The assistant DA’s girlfriend is a reporter and when there is a mystery about the closed doors and the delay in the execution, she starts to pursue the case. She is a strong character played by Joan Woodbury. Also effective in the cast is George B. Breakston as Tommy who staffs the phones in the office, is very observant on detail, reads all kinds of speculative books for crime solving.
The assistant DA explains to the chief that he does not believe the first suspect is guilty. Attention shifts to the very respectable businessman who is to become significant in government and with prisons. The girlfriend has a meal with him and ingratiate herself. Meanwhile, there is the condemned man’s girlfriend and the reporter also pays her a visit. She supplies a phone number which the assistant DA follows up, at the house of the respectable businessman finding that the phone call concerned his butler and a bet. The other suspicious character is the head of an association against capital punishment – but it emerges that he is a suave conman, soliciting funds and that he is the only member of the association. He had offered to help fund and appeal for the condemned man, is in the car with the girlfriend when she dies. He then is taken into custody.
The villain, the respectable businessman, in his charm to the reporter, asked the manager of delete the restaurant to cash her check.

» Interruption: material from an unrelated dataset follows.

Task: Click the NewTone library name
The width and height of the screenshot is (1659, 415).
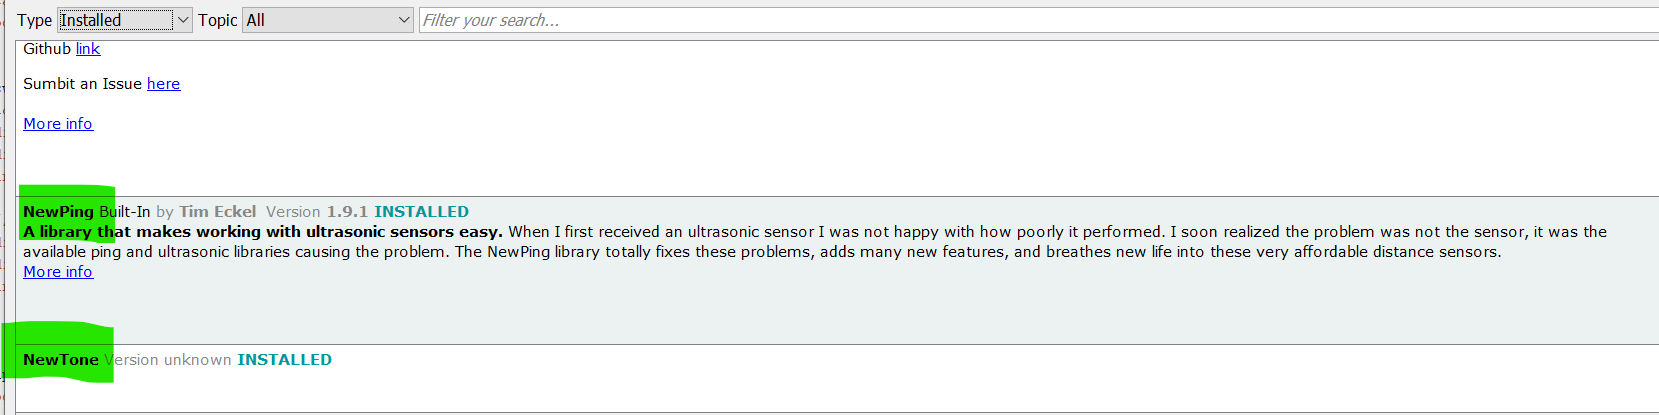Action: pos(61,360)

He misinterprets it – that it is to be a regular payout to the businessman. When the reporter discovers the money, she goes to his house, is threatened, the butler ringing the gangster to bring some thugs to get rid of her. However, the assistant DA and one of the reporters who has been hounding him arrive in the nick of time.
The clue is a reference to a book borrowed from the library which has a description of poisons which the businessman has disguised in a packet of pills for his stomach troubles.
Written in a quite a lively style, touches of humour, a good mystery with suspects.